WHAT THE EXERCISE ASKS —
Please count how many lines in the entries below contain the word "arrow". Reply with the number alone.

**** DATA LINES

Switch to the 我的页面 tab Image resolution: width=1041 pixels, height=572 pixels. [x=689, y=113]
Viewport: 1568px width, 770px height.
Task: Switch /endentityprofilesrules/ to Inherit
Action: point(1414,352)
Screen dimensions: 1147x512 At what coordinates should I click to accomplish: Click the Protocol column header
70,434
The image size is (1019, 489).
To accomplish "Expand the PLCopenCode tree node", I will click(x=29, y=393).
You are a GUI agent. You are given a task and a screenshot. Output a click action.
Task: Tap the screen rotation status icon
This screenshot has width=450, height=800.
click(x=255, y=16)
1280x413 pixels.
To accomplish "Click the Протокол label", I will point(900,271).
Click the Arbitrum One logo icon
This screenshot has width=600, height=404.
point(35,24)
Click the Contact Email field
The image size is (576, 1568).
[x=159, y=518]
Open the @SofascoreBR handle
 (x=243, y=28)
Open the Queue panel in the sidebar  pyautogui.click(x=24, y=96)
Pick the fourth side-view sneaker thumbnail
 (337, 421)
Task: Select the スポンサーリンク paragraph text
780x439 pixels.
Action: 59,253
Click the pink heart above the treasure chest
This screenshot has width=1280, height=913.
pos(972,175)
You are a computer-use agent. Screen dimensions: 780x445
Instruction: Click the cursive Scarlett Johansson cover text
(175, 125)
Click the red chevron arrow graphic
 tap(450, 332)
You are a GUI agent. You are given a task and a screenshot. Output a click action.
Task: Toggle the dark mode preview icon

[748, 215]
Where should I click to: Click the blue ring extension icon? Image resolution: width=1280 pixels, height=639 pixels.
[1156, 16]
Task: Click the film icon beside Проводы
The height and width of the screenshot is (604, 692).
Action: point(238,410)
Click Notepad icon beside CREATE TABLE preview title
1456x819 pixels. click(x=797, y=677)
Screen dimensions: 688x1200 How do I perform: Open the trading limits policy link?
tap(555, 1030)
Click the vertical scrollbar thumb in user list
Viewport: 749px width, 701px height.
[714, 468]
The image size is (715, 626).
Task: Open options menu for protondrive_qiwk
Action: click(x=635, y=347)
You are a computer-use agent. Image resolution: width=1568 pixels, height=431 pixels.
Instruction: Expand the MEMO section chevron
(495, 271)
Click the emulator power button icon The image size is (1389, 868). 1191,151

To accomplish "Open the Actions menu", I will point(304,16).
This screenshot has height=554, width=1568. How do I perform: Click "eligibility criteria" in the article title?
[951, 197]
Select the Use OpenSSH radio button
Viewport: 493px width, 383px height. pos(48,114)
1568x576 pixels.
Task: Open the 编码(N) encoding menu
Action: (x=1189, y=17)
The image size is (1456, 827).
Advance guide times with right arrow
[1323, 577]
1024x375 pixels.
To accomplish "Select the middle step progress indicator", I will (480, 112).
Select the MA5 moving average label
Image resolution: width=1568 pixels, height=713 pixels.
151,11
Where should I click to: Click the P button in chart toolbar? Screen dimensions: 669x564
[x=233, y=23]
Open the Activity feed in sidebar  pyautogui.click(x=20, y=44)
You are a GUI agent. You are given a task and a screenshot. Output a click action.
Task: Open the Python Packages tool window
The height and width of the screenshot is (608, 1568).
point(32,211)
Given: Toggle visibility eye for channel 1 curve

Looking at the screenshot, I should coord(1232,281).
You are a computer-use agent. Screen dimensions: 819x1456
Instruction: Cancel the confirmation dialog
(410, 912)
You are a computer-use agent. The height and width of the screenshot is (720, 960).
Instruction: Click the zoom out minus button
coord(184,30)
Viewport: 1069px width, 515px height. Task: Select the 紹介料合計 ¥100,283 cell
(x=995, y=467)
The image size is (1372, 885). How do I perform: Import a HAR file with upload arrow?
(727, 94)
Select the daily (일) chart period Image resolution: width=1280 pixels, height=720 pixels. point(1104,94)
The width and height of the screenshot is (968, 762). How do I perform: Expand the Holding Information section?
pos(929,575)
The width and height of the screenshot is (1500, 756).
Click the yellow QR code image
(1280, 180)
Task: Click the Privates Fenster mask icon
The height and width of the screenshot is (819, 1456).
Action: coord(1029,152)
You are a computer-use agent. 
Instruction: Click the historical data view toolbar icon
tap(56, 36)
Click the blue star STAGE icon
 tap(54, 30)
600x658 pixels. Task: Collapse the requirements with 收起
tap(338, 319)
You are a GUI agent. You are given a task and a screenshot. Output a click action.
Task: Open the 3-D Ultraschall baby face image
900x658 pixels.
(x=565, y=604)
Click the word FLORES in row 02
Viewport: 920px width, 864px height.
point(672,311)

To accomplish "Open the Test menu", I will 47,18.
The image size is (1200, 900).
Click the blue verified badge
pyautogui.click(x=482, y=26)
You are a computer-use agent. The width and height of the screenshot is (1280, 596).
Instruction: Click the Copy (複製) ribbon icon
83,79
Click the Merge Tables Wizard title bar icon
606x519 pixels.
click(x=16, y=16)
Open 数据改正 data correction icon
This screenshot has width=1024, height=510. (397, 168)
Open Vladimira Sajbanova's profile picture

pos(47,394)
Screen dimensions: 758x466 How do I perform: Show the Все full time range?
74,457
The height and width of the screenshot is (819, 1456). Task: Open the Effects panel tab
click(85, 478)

********

SOLUTION TO THE PROBLEM —
3